As a second plan, I wonder about changing the timings from 50minutes to 1 hour. Checking every 30 minutes (instead of every 3). Think it will generate the same results and reduce work even further (you want to pick an check frequency that divides easily into the collection interval)

Now if the end user has realtime alerting on metrics, then this would potentially delay alerts from every 10 minutes to every 30 minutes. But since we are seeing large backlogs, I don't think alerts are being sent out every 10 minutes by much less frequently.
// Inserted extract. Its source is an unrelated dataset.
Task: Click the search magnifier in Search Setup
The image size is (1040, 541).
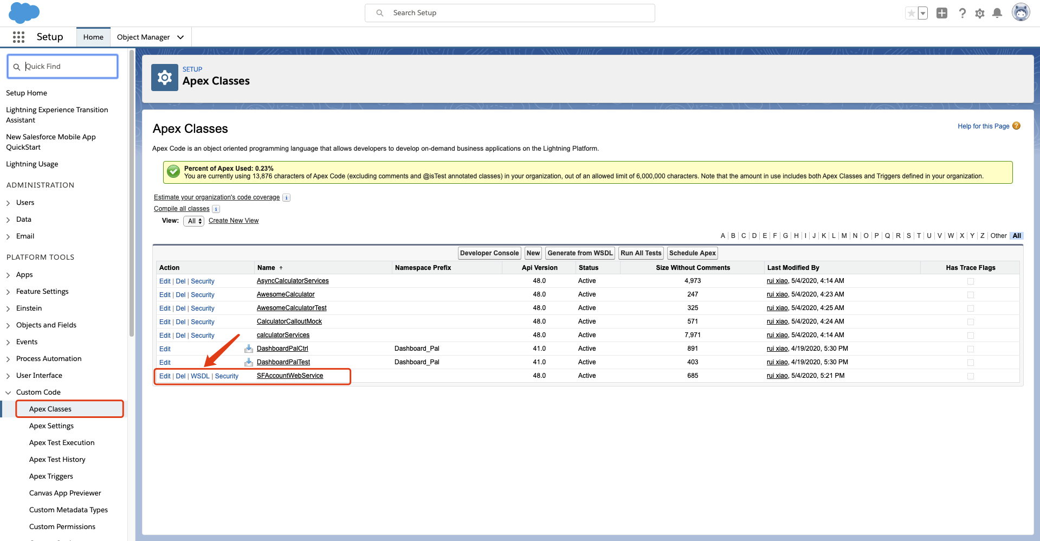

So the delay may actually decrease from hours to 30 minutes.

Peter McGowan
@pemcg
Jan 28 14:30
@kbrock as I understand it (I'm happy to be wrong), the 50 minutes come from the fact that VMware only keeps realtime metrics for 60 minutes, so queueing a new data collection message every 50 minutes allows for up to 10 minutes of message queue time without losing data
the 3 minutes is how often the coordinator checks that any object’s metrics are older than the threshold
So if we change the 3 minutes to 10, we’re only likely to generate 3x more messages
so the mean queue length will stay the same, but with a bigger saw-tooth profile (won’t it?)
that’s how Tom Hennessy explained it to me
Keenan Brock
@kbrock
Jan 28 15:07
@pemcg that logic is 100% sound but... (you knew that was coming)
I think vmware keeps metrics for 4 hours. (storages being different)
If we collect all metrics every 50 minutes, why are we checking every 3?
Seems we could get away with checking every 50 minutes. no?
(there is slight falicy to that last statement, but it does make you wonder)
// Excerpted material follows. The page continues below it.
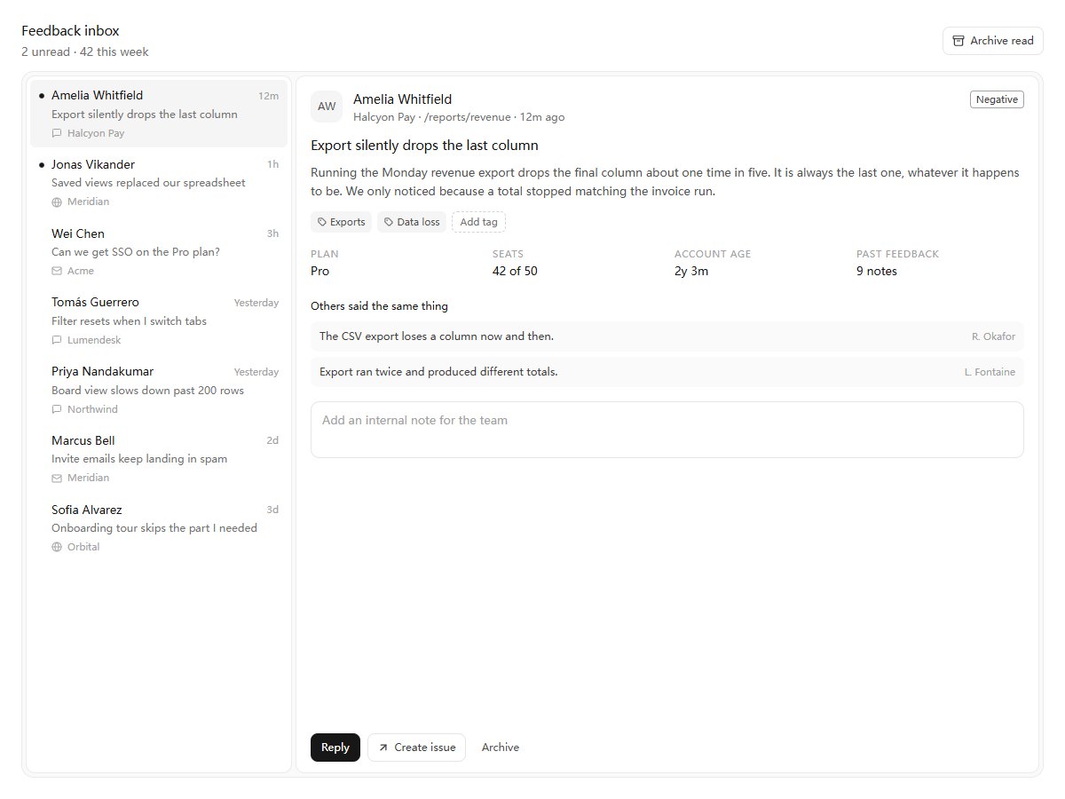
Task: Open R. Okafor's similar CSV export note
Action: (667, 336)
also we check every 3 minutes, get a list of metrics to collect, and generate that work.
and that work will take ~20-30 minutes to do
Then we check 3 minutes later, "are we done yet?"
we gather a bunch of records that "need to be done" and we submit them.
Most (all) of the work requested the second time was just requested 3 minutes ago.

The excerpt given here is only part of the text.